3 changed files with 1 additions and 402 deletions
--- a/SOURCES/015-ipc-disconnect.patch
+++ b/SOURCES/015-ipc-disconnect.patch
@ -1,303 +0,0 @@
-From 581ef435f7b6b0fde76663069ec63b3b4fb4b067 Mon Sep 17 00:00:00 2001
-From: Chris Lumens <clumens@redhat.com>
-Date: Wed, 27 Aug 2025 10:41:13 -0400
-Subject: [PATCH 1/5] Refactor: libcrmcommon: Rearrange the queue_len check.
-
-Check if the queue length is 0 first and return, which allows everything
-else to be un-indented one level.
---
- lib/common/ipc_server.c | 47 ++++++++++++++++++++---------------------
- 1 file changed, 23 insertions(+), 24 deletions(-)
-
-diff --git a/lib/common/ipc_server.c b/lib/common/ipc_server.c
-index 5cd7e70..ee8ae9e 100644
--- a/lib/common/ipc_server.c
-+++ b/lib/common/ipc_server.c
-@@ -535,34 +535,33 @@ crm_ipcs_flush_events(pcmk__client_t *c)
-                   pcmk_rc_str(rc), (long long) qb_rc);
-     }
- 
-    if (queue_len) {
-
-        /* Allow clients to briefly fall behind on processing incoming messages,
-         * but drop completely unresponsive clients so the connection doesn't
-         * consume resources indefinitely.
-         */
-        if (queue_len > QB_MAX(c->queue_max, PCMK_IPC_DEFAULT_QUEUE_MAX)) {
-            if ((c->queue_backlog <= 1) || (queue_len < c->queue_backlog)) {
-                /* Don't evict for a new or shrinking backlog */
-                crm_warn("Client with process ID %u has a backlog of %u messages "
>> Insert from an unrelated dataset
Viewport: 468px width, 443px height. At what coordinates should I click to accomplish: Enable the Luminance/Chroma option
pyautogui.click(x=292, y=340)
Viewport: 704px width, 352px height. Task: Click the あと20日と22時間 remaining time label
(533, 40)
-                         CRM_XS " %p", c->pid, queue_len, c->ipcs);
-            } else {
-                crm_err("Evicting client with process ID %u due to backlog of %u messages "
-                         CRM_XS " %p", c->pid, queue_len, c->ipcs);
-                c->queue_backlog = 0;
-                qb_ipcs_disconnect(c->ipcs);
-                return rc;
-            }
-        }
-
-        c->queue_backlog = queue_len;
-        delay_next_flush(c, queue_len);
-
-    } else {
-+    if (queue_len == 0) {
-         /* Event queue is empty, there is no backlog */
-         c->queue_backlog = 0;
-+        return rc;
-+    }
-+
-+    /* Allow clients to briefly fall behind on processing incoming messages,
-+     * but drop completely unresponsive clients so the connection doesn't
-+     * consume resources indefinitely.
-+     */
-+    if (queue_len > QB_MAX(c->queue_max, PCMK_IPC_DEFAULT_QUEUE_MAX)) {
-+        if ((c->queue_backlog <= 1) || (queue_len < c->queue_backlog)) {
-+            /* Don't evict for a new or shrinking backlog */
-+            crm_warn("Client with process ID %u has a backlog of %u messages "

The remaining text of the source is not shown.